**Instructions for the task:** After reading the records, print them all again exactly as they stand.

(Stored records)
⟨

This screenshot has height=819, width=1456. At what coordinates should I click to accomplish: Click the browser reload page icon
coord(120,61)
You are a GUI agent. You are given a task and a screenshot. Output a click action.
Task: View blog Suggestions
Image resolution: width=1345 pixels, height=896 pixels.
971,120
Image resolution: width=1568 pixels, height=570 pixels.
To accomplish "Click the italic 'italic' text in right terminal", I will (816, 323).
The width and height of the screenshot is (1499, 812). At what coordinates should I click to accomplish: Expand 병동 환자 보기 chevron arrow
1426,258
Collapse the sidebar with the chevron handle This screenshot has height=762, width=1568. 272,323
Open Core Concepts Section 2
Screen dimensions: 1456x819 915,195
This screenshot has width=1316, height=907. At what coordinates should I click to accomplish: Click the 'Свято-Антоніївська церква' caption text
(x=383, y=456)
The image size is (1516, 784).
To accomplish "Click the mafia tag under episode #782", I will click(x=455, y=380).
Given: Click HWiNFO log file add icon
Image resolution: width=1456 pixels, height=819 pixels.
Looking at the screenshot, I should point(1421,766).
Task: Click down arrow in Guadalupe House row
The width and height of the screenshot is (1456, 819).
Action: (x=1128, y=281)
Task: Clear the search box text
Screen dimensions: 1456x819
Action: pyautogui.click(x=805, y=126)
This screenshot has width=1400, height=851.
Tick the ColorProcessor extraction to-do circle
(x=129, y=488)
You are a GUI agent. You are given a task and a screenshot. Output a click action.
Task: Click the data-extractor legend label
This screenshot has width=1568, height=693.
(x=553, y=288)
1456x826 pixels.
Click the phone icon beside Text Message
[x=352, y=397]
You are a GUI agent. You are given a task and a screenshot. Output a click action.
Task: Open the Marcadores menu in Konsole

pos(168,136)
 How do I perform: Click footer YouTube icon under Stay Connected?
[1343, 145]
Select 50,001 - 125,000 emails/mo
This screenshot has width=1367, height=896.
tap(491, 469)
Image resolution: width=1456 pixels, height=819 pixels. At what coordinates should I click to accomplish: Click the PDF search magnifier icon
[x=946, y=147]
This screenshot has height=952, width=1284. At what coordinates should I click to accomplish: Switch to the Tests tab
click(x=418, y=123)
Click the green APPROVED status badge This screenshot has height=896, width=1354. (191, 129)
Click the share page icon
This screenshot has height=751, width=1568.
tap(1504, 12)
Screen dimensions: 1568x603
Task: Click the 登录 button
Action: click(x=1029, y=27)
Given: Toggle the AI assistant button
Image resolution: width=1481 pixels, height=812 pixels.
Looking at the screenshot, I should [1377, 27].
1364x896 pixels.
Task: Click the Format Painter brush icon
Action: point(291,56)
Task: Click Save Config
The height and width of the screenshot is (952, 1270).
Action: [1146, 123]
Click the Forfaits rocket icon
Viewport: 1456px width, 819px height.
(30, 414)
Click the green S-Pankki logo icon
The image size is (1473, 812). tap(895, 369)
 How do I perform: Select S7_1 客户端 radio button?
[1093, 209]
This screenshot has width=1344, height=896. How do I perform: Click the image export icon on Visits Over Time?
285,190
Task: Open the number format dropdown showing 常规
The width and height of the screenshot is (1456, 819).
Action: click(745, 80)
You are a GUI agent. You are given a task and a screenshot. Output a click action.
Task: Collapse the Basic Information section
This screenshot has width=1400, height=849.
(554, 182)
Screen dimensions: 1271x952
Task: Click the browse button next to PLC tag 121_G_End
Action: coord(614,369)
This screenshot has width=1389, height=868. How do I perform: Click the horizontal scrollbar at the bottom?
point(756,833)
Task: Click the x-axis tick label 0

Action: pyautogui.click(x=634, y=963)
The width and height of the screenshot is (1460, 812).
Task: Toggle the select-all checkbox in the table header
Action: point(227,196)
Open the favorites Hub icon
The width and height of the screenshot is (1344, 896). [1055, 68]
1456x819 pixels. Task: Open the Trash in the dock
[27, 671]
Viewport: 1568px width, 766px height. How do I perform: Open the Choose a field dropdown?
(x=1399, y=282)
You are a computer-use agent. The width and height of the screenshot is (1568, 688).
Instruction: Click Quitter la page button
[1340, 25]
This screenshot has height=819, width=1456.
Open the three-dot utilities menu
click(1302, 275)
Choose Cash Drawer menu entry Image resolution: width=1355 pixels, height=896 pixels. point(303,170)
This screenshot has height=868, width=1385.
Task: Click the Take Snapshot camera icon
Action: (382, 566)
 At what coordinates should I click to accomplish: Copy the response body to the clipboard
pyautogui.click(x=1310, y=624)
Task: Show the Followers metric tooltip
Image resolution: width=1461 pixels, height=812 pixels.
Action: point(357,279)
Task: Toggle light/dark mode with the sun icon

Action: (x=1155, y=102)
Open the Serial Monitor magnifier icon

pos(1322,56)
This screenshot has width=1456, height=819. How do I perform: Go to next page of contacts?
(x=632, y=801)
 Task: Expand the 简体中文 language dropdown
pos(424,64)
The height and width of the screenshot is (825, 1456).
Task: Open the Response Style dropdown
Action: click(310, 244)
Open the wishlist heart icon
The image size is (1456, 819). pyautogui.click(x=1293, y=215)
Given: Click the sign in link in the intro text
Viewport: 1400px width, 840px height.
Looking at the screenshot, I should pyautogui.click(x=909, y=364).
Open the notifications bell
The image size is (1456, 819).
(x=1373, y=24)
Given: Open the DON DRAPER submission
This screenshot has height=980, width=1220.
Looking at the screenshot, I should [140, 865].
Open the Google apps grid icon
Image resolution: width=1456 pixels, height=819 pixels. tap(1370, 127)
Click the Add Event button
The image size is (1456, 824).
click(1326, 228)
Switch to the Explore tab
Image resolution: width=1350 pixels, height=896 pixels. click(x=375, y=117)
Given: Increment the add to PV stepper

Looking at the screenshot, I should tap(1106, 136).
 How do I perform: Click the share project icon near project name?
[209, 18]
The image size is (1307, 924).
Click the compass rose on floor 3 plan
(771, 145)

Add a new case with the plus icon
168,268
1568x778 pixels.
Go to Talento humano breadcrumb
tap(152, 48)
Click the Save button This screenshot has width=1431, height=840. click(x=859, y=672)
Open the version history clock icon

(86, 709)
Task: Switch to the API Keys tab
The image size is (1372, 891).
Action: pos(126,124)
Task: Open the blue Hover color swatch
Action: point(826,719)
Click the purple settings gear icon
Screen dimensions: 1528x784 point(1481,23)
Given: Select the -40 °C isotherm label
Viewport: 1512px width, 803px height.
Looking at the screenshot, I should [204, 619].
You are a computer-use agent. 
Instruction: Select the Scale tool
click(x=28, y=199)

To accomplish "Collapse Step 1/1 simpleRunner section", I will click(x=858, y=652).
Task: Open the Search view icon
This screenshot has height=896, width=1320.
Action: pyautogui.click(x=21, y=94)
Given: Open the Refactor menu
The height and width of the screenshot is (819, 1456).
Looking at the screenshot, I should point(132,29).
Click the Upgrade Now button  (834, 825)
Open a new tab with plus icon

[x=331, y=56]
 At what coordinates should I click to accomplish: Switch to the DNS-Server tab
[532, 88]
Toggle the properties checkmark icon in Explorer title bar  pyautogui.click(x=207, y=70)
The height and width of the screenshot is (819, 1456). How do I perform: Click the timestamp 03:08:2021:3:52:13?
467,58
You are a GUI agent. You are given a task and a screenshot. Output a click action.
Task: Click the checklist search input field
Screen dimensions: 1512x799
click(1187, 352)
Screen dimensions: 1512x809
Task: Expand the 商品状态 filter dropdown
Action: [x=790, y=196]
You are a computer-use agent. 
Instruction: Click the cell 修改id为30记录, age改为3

⟩

**Your solution:**
This screenshot has height=819, width=1456. At what coordinates should I click to accomplish: Click the browser reload page icon
coord(120,61)
You are a GUI agent. You are given a task and a screenshot. Output a click action.
Task: View blog Suggestions
Image resolution: width=1345 pixels, height=896 pixels.
971,120
Image resolution: width=1568 pixels, height=570 pixels.
To accomplish "Click the italic 'italic' text in right terminal", I will (816, 323).
The width and height of the screenshot is (1499, 812). At what coordinates should I click to accomplish: Expand 병동 환자 보기 chevron arrow
1426,258
Collapse the sidebar with the chevron handle This screenshot has height=762, width=1568. 272,323
Open Core Concepts Section 2
Screen dimensions: 1456x819 915,195
This screenshot has width=1316, height=907. At what coordinates should I click to accomplish: Click the 'Свято-Антоніївська церква' caption text
(x=383, y=456)
The image size is (1516, 784).
To accomplish "Click the mafia tag under episode #782", I will click(x=455, y=380).
Given: Click HWiNFO log file add icon
Image resolution: width=1456 pixels, height=819 pixels.
Looking at the screenshot, I should point(1421,766).
Task: Click down arrow in Guadalupe House row
The width and height of the screenshot is (1456, 819).
Action: (x=1128, y=281)
Task: Clear the search box text
Screen dimensions: 1456x819
Action: pyautogui.click(x=805, y=126)
This screenshot has width=1400, height=851.
Tick the ColorProcessor extraction to-do circle
(x=129, y=488)
You are a GUI agent. You are given a task and a screenshot. Output a click action.
Task: Click the data-extractor legend label
This screenshot has width=1568, height=693.
(x=553, y=288)
1456x826 pixels.
Click the phone icon beside Text Message
[x=352, y=397]
You are a GUI agent. You are given a task and a screenshot. Output a click action.
Task: Open the Marcadores menu in Konsole

pos(168,136)
 How do I perform: Click footer YouTube icon under Stay Connected?
[1343, 145]
Select 50,001 - 125,000 emails/mo
This screenshot has width=1367, height=896.
tap(491, 469)
Image resolution: width=1456 pixels, height=819 pixels. At what coordinates should I click to accomplish: Click the PDF search magnifier icon
[x=946, y=147]
This screenshot has height=952, width=1284. At what coordinates should I click to accomplish: Switch to the Tests tab
click(x=418, y=123)
Click the green APPROVED status badge This screenshot has height=896, width=1354. (191, 129)
Click the share page icon
This screenshot has height=751, width=1568.
tap(1504, 12)
Screen dimensions: 1568x603
Task: Click the 登录 button
Action: click(x=1029, y=27)
Given: Toggle the AI assistant button
Image resolution: width=1481 pixels, height=812 pixels.
Looking at the screenshot, I should [1377, 27].
1364x896 pixels.
Task: Click the Format Painter brush icon
Action: point(291,56)
Task: Click Save Config
The height and width of the screenshot is (952, 1270).
Action: [1146, 123]
Click the Forfaits rocket icon
Viewport: 1456px width, 819px height.
(30, 414)
Click the green S-Pankki logo icon
The image size is (1473, 812). tap(895, 369)
 How do I perform: Select S7_1 客户端 radio button?
[1093, 209]
This screenshot has width=1344, height=896. How do I perform: Click the image export icon on Visits Over Time?
285,190
Task: Open the number format dropdown showing 常规
The width and height of the screenshot is (1456, 819).
Action: click(745, 80)
You are a GUI agent. You are given a task and a screenshot. Output a click action.
Task: Collapse the Basic Information section
This screenshot has width=1400, height=849.
(554, 182)
Screen dimensions: 1271x952
Task: Click the browse button next to PLC tag 121_G_End
Action: coord(614,369)
This screenshot has width=1389, height=868. How do I perform: Click the horizontal scrollbar at the bottom?
point(756,833)
Task: Click the x-axis tick label 0

Action: pyautogui.click(x=634, y=963)
The width and height of the screenshot is (1460, 812).
Task: Toggle the select-all checkbox in the table header
Action: point(227,196)
Open the favorites Hub icon
The width and height of the screenshot is (1344, 896). [1055, 68]
1456x819 pixels. Task: Open the Trash in the dock
[27, 671]
Viewport: 1568px width, 766px height. How do I perform: Open the Choose a field dropdown?
(x=1399, y=282)
You are a computer-use agent. The width and height of the screenshot is (1568, 688).
Instruction: Click Quitter la page button
[1340, 25]
This screenshot has height=819, width=1456.
Open the three-dot utilities menu
click(1302, 275)
Choose Cash Drawer menu entry Image resolution: width=1355 pixels, height=896 pixels. point(303,170)
This screenshot has height=868, width=1385.
Task: Click the Take Snapshot camera icon
Action: (382, 566)
 At what coordinates should I click to accomplish: Copy the response body to the clipboard
pyautogui.click(x=1310, y=624)
Task: Show the Followers metric tooltip
Image resolution: width=1461 pixels, height=812 pixels.
Action: point(357,279)
Task: Toggle light/dark mode with the sun icon

Action: (x=1155, y=102)
Open the Serial Monitor magnifier icon

pos(1322,56)
This screenshot has width=1456, height=819. How do I perform: Go to next page of contacts?
(x=632, y=801)
 Task: Expand the 简体中文 language dropdown
pos(424,64)
The height and width of the screenshot is (825, 1456).
Task: Open the Response Style dropdown
Action: click(310, 244)
Open the wishlist heart icon
The image size is (1456, 819). pyautogui.click(x=1293, y=215)
Given: Click the sign in link in the intro text
Viewport: 1400px width, 840px height.
Looking at the screenshot, I should pyautogui.click(x=909, y=364).
Open the notifications bell
The image size is (1456, 819).
(x=1373, y=24)
Given: Open the DON DRAPER submission
This screenshot has height=980, width=1220.
Looking at the screenshot, I should [140, 865].
Open the Google apps grid icon
Image resolution: width=1456 pixels, height=819 pixels. tap(1370, 127)
Click the Add Event button
The image size is (1456, 824).
click(1326, 228)
Switch to the Explore tab
Image resolution: width=1350 pixels, height=896 pixels. click(x=375, y=117)
Given: Increment the add to PV stepper

Looking at the screenshot, I should tap(1106, 136).
 How do I perform: Click the share project icon near project name?
[209, 18]
The image size is (1307, 924).
Click the compass rose on floor 3 plan
(771, 145)

Add a new case with the plus icon
168,268
1568x778 pixels.
Go to Talento humano breadcrumb
tap(152, 48)
Click the Save button This screenshot has width=1431, height=840. click(x=859, y=672)
Open the version history clock icon

(86, 709)
Task: Switch to the API Keys tab
The image size is (1372, 891).
Action: pos(126,124)
Task: Open the blue Hover color swatch
Action: point(826,719)
Click the purple settings gear icon
Screen dimensions: 1528x784 point(1481,23)
Given: Select the -40 °C isotherm label
Viewport: 1512px width, 803px height.
Looking at the screenshot, I should [204, 619].
You are a computer-use agent. 
Instruction: Select the Scale tool
click(x=28, y=199)

To accomplish "Collapse Step 1/1 simpleRunner section", I will click(x=858, y=652).
Task: Open the Search view icon
This screenshot has height=896, width=1320.
Action: pyautogui.click(x=21, y=94)
Given: Open the Refactor menu
The height and width of the screenshot is (819, 1456).
Looking at the screenshot, I should point(132,29).
Click the Upgrade Now button  (834, 825)
Open a new tab with plus icon

[x=331, y=56]
 At what coordinates should I click to accomplish: Switch to the DNS-Server tab
[532, 88]
Toggle the properties checkmark icon in Explorer title bar  pyautogui.click(x=207, y=70)
The height and width of the screenshot is (819, 1456). How do I perform: Click the timestamp 03:08:2021:3:52:13?
467,58
You are a GUI agent. You are given a task and a screenshot. Output a click action.
Task: Click the checklist search input field
Screen dimensions: 1512x799
click(1187, 352)
Screen dimensions: 1512x809
Task: Expand the 商品状态 filter dropdown
Action: [x=790, y=196]
You are a computer-use agent. 
Instruction: Click the cell 修改id为30记录, age改为3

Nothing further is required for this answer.